Runde Geburtstage werden lieber gefeiert als runde Todestage. Doch Agatha Christie, die „Queen Of Crime“, steht über solchen Erwägungen. Ähnlich wie ihre Kollegin, die andere aktuelle Jubilarin Jane Austen, wird auch sie emsig immer wieder neu verfilmt, inzwischen erlauben ihre Erben sogar Nachdichtungen.*
Sowohl der wiedererwachte ARD-Krimi-Podcast „Kein Mucks“ aus auch der des SRF widmeten ihre aktuelle Folge am letzten Donnerstag der Erfinderin von Hercule Poirot und Miss Marple. In der kürzlich ins Netz gestellten Hörbuch-Reihe in der ARD Audiothek gibt es auch Erzählungen abseits dieser beiden Serien zu hören. Zwei davon liest erfreulicherweise der großartige Friedrich Schoenfelder, der bei dieser Aufgabe ebenso glänzt wie er es viele Jahre als Synchronschauspieler getan hat.

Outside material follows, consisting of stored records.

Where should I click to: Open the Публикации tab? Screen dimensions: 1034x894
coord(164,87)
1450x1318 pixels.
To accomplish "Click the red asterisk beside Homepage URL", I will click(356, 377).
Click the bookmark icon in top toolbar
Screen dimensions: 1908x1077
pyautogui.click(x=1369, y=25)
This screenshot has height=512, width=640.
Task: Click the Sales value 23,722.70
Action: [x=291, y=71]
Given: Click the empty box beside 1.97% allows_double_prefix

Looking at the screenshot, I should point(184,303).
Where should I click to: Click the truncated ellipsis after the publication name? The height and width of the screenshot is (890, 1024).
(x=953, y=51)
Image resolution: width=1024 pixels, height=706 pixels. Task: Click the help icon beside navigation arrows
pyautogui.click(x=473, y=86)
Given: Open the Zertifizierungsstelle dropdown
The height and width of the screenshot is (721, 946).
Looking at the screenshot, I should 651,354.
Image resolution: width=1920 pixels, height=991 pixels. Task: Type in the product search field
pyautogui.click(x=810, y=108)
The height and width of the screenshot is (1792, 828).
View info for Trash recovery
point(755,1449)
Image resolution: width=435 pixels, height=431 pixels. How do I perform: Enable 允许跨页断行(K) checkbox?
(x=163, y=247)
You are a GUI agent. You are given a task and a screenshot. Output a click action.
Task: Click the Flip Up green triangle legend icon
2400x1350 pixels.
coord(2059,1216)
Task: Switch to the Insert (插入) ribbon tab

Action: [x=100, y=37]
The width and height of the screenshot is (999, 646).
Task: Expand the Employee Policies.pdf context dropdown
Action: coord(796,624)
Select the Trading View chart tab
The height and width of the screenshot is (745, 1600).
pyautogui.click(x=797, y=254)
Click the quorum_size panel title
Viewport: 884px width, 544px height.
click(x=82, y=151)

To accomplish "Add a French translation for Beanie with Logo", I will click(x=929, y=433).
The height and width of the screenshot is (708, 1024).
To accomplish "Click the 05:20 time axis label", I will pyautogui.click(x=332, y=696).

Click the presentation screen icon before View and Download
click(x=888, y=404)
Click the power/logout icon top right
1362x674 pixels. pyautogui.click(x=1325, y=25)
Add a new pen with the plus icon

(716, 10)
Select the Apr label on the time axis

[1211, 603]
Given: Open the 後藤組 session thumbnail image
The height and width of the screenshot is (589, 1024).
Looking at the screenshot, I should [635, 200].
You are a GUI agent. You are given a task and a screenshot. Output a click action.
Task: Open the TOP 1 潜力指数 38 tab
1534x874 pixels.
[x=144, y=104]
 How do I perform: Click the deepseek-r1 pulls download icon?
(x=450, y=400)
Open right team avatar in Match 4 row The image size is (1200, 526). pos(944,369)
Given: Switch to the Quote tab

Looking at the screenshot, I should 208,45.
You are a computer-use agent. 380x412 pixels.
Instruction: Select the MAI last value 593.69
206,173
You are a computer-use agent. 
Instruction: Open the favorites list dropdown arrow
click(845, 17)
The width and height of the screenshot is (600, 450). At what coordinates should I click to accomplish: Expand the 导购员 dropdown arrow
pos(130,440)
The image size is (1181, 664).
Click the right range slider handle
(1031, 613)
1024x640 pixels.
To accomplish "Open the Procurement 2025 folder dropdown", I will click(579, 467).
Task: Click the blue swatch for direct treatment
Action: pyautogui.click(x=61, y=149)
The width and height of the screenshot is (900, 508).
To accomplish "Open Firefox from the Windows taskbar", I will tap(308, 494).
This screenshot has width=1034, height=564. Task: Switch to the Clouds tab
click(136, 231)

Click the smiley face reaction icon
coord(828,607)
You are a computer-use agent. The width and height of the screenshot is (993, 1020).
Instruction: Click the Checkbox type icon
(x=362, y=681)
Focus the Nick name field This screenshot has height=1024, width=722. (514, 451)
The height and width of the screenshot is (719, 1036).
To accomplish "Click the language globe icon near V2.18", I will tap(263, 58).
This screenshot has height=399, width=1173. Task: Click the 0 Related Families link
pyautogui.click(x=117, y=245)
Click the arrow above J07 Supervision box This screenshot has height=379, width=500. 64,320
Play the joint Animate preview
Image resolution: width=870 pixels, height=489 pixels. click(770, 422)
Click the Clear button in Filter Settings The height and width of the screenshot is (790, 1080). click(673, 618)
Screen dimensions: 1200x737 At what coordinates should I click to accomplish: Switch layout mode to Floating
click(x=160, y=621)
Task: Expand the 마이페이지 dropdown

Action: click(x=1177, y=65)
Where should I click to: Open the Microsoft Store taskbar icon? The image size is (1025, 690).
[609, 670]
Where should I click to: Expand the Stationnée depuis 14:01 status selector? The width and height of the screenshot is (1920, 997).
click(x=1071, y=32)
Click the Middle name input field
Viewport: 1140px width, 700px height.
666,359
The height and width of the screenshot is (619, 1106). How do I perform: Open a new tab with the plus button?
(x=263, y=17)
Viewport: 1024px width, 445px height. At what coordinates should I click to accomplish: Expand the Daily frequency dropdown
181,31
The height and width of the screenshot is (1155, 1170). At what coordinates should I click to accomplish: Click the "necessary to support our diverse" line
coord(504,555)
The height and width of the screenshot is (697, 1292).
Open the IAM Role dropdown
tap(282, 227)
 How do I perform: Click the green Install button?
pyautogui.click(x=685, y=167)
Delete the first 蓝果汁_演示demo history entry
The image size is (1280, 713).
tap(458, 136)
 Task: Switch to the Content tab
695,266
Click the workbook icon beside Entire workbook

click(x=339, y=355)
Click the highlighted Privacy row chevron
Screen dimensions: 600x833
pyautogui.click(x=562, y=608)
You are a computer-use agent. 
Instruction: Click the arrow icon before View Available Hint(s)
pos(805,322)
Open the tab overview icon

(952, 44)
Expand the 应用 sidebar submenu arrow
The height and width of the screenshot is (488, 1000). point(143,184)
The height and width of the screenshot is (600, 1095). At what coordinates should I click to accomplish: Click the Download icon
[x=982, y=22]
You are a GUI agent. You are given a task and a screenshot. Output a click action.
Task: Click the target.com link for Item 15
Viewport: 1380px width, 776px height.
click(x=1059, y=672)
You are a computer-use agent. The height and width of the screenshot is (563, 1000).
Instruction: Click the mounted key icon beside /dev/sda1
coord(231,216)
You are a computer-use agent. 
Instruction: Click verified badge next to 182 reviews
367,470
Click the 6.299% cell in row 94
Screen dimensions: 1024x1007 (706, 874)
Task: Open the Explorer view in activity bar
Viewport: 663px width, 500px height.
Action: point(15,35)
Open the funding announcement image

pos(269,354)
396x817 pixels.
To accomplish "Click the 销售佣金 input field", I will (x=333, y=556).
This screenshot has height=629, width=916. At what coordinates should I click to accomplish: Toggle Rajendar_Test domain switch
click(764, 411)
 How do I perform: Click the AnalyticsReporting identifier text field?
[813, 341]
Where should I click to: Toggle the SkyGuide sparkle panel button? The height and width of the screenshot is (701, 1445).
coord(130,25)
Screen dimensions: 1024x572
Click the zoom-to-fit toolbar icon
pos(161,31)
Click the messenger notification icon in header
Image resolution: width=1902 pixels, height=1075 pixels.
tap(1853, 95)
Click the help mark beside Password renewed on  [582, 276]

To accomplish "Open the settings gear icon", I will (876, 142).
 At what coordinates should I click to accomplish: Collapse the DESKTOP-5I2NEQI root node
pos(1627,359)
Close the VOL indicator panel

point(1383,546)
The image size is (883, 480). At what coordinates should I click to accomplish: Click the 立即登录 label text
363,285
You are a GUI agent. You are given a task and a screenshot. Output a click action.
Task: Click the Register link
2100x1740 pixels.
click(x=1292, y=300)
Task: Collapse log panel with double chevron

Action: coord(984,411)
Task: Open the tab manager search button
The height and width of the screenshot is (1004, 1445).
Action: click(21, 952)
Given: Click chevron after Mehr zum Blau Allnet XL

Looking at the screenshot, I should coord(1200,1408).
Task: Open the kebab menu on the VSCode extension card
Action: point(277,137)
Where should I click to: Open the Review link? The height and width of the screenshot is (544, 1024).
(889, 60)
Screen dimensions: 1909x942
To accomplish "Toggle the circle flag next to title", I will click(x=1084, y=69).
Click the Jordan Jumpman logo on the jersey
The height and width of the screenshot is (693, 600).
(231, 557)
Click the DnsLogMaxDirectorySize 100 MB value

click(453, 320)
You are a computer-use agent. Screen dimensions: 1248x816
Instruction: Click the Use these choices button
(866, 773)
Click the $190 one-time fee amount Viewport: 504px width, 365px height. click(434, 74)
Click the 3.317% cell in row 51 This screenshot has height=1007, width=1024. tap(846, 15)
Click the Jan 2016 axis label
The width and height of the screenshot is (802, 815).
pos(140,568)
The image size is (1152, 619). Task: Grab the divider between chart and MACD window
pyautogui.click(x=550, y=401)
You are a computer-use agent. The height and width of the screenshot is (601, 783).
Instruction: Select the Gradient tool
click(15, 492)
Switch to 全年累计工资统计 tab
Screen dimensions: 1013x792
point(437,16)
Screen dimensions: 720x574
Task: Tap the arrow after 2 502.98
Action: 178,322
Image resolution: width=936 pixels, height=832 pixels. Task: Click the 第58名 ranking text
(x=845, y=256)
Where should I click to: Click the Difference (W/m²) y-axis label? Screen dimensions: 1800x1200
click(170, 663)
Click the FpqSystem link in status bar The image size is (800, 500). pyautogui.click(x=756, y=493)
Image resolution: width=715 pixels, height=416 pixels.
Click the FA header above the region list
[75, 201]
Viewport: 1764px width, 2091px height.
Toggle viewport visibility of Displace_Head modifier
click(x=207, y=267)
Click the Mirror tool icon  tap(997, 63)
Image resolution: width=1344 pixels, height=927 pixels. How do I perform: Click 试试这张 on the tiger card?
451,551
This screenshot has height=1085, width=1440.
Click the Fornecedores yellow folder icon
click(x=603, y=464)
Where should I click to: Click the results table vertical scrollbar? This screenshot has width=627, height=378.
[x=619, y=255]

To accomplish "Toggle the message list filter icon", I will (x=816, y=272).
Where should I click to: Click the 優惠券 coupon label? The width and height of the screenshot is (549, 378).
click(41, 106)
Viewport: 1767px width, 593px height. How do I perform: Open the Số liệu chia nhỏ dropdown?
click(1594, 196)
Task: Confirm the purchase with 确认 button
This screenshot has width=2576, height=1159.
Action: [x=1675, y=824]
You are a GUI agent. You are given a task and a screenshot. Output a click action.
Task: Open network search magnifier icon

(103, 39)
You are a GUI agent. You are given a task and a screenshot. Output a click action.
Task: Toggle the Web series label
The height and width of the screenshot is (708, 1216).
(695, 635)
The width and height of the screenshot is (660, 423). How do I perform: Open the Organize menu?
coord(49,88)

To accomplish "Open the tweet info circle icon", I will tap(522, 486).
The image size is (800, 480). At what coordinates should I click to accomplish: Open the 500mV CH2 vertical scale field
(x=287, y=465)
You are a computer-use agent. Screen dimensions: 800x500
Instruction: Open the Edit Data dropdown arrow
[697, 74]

Ein besonderes Vergnügen vom 6. Januar ist noch auf der Homepage des Kultursenders Ö1 nachhörbar.** „Ausgewählt“ wirft unter dem Titel „Agatha Christie und die Musik“ einen Blick auf die Musik in einigen Verfilmungen der Christie-Krimis wie Nino Rotas Soundtrack zu „Tod auf dem Nil“ von 1977 oder das berühmte „Miss Marple-Thema“ von Ron Goodwin. Filmmusik ist hier ein guter Zugang, denn obwohl die britische Autorin Pianistin werden wollte und als junge Frau ein Musikstudium begann, spielt Musik in ihren Kriminalfällen kaum eine Rolle. Dass Agatha Christie Nino Rotas großartige Musik nicht mehr hören konnte, ist trotzdem bedauerlich.